Videoclipe de “Chora N’Goma”.

Quais são as expectativas da banda para o lançamento do segundo álbum? Você poderia adiantar alguns detalhes sobre ele?

Saúva: Este disco tem um significado especial para a banda. O repertório dele foi todo construído em cima de tradicionais marchas de Congado, principalmente em Minas Gerais. Para isso, convocamos Mestres da Cultura Popular da nossa cidade, que são Capitães de Guarda, para nos indicar quais seriam essas marchas, quais eram as mais significativas. Eles foram os curadores desse disco. Com esse material enviado fizemos as 10 músicas que estão no disco.

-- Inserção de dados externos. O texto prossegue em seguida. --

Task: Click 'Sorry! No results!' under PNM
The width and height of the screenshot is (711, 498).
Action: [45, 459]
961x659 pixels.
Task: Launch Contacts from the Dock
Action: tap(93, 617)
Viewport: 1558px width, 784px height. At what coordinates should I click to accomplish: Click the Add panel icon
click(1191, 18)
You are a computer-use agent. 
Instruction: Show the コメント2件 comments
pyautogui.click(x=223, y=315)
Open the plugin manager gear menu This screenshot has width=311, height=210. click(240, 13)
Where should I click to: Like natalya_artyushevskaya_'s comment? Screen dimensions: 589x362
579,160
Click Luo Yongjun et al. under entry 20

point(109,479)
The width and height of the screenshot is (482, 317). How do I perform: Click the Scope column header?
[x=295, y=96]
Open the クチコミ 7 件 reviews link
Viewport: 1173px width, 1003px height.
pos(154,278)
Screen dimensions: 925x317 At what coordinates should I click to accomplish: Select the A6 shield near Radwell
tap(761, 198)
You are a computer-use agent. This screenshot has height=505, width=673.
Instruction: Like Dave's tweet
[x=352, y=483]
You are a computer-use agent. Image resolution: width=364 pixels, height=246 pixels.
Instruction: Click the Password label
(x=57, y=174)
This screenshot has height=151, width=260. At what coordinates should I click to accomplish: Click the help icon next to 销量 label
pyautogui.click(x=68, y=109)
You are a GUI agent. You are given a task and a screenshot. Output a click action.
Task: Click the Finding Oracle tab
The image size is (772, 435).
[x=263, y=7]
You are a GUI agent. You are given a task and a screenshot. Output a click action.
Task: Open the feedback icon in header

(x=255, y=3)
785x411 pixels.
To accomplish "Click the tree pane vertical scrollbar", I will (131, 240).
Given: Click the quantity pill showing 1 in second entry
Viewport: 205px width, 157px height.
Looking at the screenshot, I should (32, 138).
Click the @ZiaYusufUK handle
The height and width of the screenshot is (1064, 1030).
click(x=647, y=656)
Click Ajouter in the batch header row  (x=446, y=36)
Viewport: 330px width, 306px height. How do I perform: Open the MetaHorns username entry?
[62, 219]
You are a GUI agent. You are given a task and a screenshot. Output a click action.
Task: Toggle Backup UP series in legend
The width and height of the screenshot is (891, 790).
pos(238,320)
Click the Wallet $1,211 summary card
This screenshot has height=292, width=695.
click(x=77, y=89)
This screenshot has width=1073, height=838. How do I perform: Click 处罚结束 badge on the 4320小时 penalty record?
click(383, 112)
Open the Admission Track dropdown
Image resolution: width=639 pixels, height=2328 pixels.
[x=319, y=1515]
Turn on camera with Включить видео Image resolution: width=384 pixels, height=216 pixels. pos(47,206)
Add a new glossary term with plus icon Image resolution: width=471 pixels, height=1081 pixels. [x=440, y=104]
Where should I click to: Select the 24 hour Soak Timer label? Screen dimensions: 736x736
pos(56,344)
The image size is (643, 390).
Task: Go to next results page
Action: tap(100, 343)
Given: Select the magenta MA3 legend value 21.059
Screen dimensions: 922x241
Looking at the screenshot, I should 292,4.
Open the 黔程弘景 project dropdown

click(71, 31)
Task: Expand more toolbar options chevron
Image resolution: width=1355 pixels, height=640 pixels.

A produção dele foi toda feita durante a pandemia, entre paradas quando a coisa apertava, e o retorno quando ficavam mais tranquilas. Para trabalharmos com um pouco de tranquilidade e segurança, fomos para um sítio próximo à cidade, onde poderíamos ficar isolados. Ao todo foram um mês e meio nesse trabalho. Depois fomos para o Ultra Estúdios em Belo Horizonte, que é do nosso selo, o Under Discos. Lá fizemos as gravações em praticamente duas semanas. O disco tem a produção do nosso guitarrista, Giuliano Fernandes e do Barral Lima, que acompanhou diretamente o trabalho.

A previsão de lançamento é para o dia 13 de maio, aquele dia que os livros de história marcam como o Dia da Abolição, resultado da luta de vários abolicionistas, mas que nunca nos contaram deles na escola. Houve várias revoltas, lutas e rebeliões por toda terra Brasil. Então, já era insustentável manter cativos os escravizados. Vamos celebrar a luta de cada abolicionista, em nossa memória, em nossas lutas atuais, de um povo que foi escravizado e depois largado à deriva, que além de resistir, agiu ao contrário do que nos contaram.

Além do novo disco, quais são os planos da banda para este ano?

Marcão: Além de lançar esse disco novo, queremos rodar e tocar muito. Lançamos o primeiro disco no final de 2019, pouco antes do início da pandemia. Em razão disso, não tivemos a oportunidade de tocar o disco para o público presencial. E isso é essencial para a banda.

Já estamos com shows agendados e queremos ampliar essas datas. Apresentaremos canções dos dois discos no show. Entretanto, a cabeça da gente não dá descanso e a inquietação já começou. Além de shows, devemos gravar mais um clipe de divulgação do disco novo e tem música própria nova aparecendo, com os primeiros rabiscos. Não duvido que este ano a gente vá começar a trabalhar em material novo.